HBase has a number of features with a focus on write-optimisation, although scans are also pretty fast on the system. However, it is not meant to be a replacement for the traditional relational database management system (RDBMS). One of the factors to be noted while deploying an HBase cluster is that there must be monitoring of nodes, since failure is cascading and can potentially bring down the system.
Recent updates have introduced Yarn integration within HBase, along with improved availability and support for data types. Originally designed based on Google’s BigTable to work on top of the Hadoop ecosystem, today HBase is used in production for real-time analytics at Facebook, for storage of graph data at Pinterest, and for personalisation of the content feed for users on Flipboard.

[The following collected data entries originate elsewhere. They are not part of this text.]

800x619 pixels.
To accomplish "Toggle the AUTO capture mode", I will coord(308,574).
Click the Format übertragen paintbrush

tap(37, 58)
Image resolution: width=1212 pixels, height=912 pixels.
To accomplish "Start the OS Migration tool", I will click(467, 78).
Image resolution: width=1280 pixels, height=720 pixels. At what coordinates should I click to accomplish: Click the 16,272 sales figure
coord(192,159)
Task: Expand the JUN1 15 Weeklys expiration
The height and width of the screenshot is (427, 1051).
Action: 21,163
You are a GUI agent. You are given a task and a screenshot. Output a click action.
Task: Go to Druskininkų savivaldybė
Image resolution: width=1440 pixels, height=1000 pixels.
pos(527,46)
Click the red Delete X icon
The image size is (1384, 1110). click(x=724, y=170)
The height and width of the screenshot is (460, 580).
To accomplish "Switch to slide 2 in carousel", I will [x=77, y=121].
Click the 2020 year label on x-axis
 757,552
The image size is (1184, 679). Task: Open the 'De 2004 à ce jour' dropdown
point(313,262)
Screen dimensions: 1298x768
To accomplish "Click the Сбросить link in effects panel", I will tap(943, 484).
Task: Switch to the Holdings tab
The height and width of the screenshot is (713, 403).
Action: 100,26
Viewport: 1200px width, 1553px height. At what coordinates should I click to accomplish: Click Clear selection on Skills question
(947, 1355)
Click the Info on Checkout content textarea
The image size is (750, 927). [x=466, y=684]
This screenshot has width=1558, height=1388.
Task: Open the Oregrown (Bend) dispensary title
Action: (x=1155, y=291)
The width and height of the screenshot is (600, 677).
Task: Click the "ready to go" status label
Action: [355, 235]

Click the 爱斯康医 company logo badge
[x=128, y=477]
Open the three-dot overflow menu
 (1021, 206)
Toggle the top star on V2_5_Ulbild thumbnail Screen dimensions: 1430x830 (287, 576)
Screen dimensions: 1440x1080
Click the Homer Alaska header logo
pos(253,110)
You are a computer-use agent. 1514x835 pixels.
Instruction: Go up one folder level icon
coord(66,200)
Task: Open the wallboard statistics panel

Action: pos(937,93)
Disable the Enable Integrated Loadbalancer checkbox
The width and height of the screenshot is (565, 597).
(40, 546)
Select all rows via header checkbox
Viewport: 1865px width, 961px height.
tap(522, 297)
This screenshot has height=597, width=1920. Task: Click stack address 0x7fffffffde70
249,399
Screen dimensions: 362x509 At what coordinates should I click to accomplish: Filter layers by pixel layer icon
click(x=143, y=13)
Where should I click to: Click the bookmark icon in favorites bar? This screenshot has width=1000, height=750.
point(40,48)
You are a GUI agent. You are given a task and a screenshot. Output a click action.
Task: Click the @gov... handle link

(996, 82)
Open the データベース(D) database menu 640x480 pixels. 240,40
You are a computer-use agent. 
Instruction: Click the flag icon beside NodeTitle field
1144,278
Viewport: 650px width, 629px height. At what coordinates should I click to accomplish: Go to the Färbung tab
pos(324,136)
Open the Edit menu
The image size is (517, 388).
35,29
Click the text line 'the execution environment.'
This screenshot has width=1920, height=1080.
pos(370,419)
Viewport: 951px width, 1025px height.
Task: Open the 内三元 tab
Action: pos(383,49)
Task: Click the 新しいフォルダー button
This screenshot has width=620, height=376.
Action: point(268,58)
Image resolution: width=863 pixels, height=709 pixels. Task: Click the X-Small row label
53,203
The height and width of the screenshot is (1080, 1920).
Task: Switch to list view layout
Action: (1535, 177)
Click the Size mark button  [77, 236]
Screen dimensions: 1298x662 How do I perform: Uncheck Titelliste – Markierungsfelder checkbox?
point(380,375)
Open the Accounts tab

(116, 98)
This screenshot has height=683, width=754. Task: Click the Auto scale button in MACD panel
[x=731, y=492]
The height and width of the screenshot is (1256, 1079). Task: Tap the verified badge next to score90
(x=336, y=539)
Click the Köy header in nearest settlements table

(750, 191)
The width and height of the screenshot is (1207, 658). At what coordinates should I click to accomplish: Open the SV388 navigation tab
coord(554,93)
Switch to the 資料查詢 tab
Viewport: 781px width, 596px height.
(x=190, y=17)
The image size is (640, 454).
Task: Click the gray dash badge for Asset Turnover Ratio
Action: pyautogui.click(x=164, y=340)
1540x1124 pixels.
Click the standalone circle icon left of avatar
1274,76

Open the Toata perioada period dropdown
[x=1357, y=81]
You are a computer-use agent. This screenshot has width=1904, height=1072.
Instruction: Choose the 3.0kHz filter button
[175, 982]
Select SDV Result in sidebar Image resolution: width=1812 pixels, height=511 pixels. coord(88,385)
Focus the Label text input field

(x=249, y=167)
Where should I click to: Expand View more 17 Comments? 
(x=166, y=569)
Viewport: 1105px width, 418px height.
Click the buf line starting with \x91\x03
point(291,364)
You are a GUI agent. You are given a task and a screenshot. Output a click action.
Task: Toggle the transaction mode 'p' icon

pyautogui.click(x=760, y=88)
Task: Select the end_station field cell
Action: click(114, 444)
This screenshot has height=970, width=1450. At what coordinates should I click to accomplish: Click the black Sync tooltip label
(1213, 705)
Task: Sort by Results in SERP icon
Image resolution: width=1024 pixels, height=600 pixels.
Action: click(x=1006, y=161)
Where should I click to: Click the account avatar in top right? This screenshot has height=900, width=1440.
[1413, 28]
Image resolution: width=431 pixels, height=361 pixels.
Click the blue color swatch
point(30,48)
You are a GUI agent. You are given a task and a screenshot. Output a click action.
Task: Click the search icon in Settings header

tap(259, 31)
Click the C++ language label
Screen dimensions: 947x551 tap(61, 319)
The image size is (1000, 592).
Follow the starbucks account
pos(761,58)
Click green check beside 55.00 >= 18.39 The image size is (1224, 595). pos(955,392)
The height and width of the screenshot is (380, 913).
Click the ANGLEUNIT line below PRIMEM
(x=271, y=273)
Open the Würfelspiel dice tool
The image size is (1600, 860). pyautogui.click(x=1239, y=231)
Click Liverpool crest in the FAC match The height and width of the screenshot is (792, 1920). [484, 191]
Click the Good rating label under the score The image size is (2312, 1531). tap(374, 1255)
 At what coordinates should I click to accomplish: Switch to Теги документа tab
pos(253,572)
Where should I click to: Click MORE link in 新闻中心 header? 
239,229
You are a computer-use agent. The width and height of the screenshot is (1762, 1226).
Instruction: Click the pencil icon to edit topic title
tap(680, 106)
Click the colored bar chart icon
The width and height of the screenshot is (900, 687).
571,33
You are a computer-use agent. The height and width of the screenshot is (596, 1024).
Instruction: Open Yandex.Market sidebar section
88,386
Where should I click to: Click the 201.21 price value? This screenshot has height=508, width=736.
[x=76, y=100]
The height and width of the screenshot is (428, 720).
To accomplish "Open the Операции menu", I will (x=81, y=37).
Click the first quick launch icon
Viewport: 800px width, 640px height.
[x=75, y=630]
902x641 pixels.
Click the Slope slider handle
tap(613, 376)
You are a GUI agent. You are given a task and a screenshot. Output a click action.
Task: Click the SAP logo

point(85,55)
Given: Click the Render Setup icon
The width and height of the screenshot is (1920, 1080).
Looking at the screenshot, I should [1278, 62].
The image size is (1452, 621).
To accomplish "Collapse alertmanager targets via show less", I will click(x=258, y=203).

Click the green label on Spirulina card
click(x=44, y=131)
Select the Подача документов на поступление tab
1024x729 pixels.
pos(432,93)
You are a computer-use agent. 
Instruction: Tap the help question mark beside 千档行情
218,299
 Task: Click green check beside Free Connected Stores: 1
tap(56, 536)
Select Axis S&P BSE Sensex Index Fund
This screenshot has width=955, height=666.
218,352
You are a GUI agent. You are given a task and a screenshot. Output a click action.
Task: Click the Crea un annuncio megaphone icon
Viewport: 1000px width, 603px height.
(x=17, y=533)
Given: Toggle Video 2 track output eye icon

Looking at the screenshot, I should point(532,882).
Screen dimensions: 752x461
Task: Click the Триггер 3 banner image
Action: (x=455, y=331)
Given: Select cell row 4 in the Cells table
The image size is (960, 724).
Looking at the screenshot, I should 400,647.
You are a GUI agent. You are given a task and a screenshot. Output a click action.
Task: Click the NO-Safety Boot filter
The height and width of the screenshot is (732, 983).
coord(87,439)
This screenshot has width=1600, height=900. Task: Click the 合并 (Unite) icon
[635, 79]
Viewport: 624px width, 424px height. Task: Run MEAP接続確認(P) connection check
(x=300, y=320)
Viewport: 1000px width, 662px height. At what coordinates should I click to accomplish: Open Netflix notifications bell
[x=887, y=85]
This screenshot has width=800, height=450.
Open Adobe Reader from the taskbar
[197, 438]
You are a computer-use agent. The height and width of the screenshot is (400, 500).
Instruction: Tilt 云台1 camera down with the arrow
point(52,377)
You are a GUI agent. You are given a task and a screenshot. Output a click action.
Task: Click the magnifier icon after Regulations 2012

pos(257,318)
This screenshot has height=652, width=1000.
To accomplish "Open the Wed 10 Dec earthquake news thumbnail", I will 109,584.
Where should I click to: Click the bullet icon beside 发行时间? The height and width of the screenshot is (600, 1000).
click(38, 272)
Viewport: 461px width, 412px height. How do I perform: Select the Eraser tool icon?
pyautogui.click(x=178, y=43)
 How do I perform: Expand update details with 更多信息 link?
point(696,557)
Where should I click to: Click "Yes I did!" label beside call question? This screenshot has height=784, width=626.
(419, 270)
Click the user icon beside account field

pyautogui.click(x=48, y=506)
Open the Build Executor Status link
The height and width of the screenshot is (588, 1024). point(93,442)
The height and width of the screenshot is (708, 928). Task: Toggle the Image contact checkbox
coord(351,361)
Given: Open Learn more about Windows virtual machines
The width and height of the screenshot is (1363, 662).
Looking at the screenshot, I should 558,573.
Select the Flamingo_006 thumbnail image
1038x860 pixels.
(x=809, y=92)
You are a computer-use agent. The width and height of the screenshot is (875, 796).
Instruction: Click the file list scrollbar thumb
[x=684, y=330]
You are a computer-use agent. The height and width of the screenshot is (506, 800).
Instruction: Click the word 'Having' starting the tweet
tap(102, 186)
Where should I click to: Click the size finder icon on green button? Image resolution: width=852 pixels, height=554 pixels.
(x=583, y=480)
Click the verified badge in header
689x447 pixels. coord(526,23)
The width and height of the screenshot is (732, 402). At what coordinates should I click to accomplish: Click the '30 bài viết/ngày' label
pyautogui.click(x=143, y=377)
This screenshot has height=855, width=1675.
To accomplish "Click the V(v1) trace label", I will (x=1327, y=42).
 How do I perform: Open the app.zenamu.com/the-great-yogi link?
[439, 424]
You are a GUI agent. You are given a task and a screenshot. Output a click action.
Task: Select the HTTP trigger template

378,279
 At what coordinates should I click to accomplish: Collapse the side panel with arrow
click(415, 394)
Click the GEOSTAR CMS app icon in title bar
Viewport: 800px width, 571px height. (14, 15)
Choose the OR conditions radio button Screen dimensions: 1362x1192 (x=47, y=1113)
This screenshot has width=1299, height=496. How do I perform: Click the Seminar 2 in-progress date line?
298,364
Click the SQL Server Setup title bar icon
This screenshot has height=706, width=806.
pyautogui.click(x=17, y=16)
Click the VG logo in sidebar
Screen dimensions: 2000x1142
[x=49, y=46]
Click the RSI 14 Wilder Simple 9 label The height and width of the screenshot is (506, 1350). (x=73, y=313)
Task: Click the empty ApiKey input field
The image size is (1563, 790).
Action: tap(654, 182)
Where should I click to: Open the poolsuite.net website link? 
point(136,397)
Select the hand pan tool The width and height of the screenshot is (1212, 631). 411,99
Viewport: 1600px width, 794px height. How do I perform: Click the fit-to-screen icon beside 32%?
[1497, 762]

In the conventional RDBMSs, replication and scaling were left to the users, which they discovered much to their dismay when large scale use cases came to the fore. Apache Cassandra presents a refreshing break from the configuration woes, going so far as to present its own query language, CQL, designed to be ‘exactly like SQL, except when it’s not’. Cassandra offers prebuilt support for multiple data centres, and all that the user is required to do is provide information about the other systems running it. For instance, adding a Cassandra node to a cluster can be as simple as booting a new machine, installing the software and telling it where the other nodes are.
Cassandra outdoes its competition in terms of ease of deployment, with the sole overhead being that of understanding the data model and how it will integrate with a given application. It does have the drawback of losing some of the performance on the introduction of a secondary indexing database. Offering lightning-fast write speeds and a predictable query performance makes Cassandra a great competitor in this segment.
The creators of MongoDB struck a compromise between its support for diverse data sets, its capacity to scale horizontally, and a functionality that is similar to that of a relational database. It is a great product to use out-of-the-box for a wide variety of applications in multiple scenarios. MongoDB is often one of the first preferences for developers due to how easy it is to understand and its gradual learning curve.
It does have its own share of issues, however, which adversely impact its suitability for reporting-style tasks in some cases, but it remains attractive for OLTP workloads. Secondary indexing, though, finds greater support in MongoDB than Cassandra, allowing for nested, complex queries to be executed. It does have a latency for failovers that is higher than Cassandra, but its ease of use outweighs this downside and makes MongoDB an extremely popular and widely employed NoSQL database.